As to those expenses for 1921 and 1922, it is the respondent’s position that the law has been well settled in Westfield vs. Rafferty, 4 Fed. 2nd. 590, a decision by the District Court in New York, I believe. Now, in reference to the carrying charges in 1924 and 1925, Article 1561, Regulations 65, settles it as far as the Commissioner’s position is concerned. In other words, they say they may be included as a part of the cost of the lot where they have not been deducted during the current year. Well, the proof here is very clear that they did not deduct it in the years in which they were paid. They had no income. They were not deducted on their books at that time.

This admission is so ambiguous that we must disregard it altogether. It refers specifically to “ carrying charges for 1924 and 1925 ” as to which there are no facts in the record, the only facts relative to any so-called carrying charges being that during the years 1915 to 1920, inclusive, the interest and taxes amounting to $38,712.87 were paid on the Rosemont property. The respondent’s determination that the total cost of the property was $197,542.90 should not, therefore, be disturbed. See, also, Central Real Estate Co., 17 B. T. A. 776.

With respect to the allocation of the cost of the property to the lots sold during the taxable years, the evidence is likewise insufficient to prove that the respondent’s allocation was erroneous. The respondent’s determination was based upon a revenue agent’s report.

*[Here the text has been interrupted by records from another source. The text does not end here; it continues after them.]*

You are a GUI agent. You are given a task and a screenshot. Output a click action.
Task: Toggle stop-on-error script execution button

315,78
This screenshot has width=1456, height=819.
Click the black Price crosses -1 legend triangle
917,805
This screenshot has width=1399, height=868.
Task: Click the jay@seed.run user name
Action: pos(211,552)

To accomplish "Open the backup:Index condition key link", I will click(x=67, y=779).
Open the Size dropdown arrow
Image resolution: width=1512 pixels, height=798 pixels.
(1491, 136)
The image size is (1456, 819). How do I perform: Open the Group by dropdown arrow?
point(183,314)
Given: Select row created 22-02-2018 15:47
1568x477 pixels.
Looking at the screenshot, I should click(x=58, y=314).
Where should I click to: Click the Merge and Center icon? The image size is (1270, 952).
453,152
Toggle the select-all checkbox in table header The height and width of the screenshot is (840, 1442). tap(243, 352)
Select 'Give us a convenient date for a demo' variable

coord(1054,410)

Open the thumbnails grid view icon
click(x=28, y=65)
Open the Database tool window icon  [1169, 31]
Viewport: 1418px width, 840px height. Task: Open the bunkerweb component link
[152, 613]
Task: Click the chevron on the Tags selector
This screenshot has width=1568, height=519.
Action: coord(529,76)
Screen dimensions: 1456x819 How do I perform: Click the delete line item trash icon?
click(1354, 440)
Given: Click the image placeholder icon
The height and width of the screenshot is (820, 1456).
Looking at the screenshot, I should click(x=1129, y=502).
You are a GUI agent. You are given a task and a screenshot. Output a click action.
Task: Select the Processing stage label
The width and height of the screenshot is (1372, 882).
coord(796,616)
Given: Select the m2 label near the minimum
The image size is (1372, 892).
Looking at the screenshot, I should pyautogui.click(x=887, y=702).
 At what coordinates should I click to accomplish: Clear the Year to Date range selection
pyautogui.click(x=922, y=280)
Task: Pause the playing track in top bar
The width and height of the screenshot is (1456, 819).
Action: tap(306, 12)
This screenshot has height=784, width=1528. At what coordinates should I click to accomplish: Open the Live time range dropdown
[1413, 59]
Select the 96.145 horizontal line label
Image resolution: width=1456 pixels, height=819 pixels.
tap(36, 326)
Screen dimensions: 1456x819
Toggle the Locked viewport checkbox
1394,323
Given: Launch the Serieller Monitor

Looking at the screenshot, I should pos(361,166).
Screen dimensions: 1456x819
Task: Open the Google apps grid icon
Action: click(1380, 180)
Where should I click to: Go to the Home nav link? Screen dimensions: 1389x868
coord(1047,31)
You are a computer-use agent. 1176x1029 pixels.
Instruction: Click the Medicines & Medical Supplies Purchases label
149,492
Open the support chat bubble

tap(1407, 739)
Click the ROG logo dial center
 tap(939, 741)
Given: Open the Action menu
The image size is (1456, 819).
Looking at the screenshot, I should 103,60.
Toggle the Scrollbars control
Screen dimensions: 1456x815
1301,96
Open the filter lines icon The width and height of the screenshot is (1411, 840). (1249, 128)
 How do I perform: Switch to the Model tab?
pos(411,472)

The report was admitted in evidence as petitioner’s Exhibit No. 1. Therein, the agent stated that he used the cost that was shown on the petitioner’s books. But there was testimony at the hearing to the effect that at that time the petitioner had made no allocation of cost to each separate lot, so we do not know how the cost used by the respondent was actually determined. Subsequent to the agent’s examination, the petitioner employed a certified public accountant to ascertain the total cost of the property and to allocate to each separate lot a portion of such cost. The accountant’s report was not placed in evidence. The petitioner was satisfied to rest with testimony to the effect that the lots in Block 1 were more valuable in 1915 than those in Block 19. But there is no evidence tending to show in dollars and cents the cost which should be allocated to each separate lot sold during the years in question, nor is there any evidence as to the cost of each lot as determined by the respondent and in the absence of such evidence, we must give judgment for the respondent.

There is another matter which we think should be mentioned, and that has to do with the selling price of the lots. It is not an issue in the case, and neither party makes any contention that the sales *204price is in issue. But the petitioner sought to have the record show the exact location and sales price of each lot, which were facts not shown in the revenue agent’s report. To this end it was stipulated at the hearing that the sales price of each lot, as set forth in the schedule attached to the petition, was correct. It was also agreed that the respondent’s determination of the total sales was correct. Upon examination of the schedule, however, we find that there is a discrepancy of $100 between it and the respondent’s determination of the total sales for the year 1921, and a like discrepancy of i>512.81 for the year 1922. The record does not show what the respondent determined the sales to be for the years subsequent to 1922, and we are unable to make a comparison as to those years. But on account of the discrepancies already disclosed, we are unable to make a finding as to the selling price of each lot, together with its block location.

Judgment will be entered for the respondent.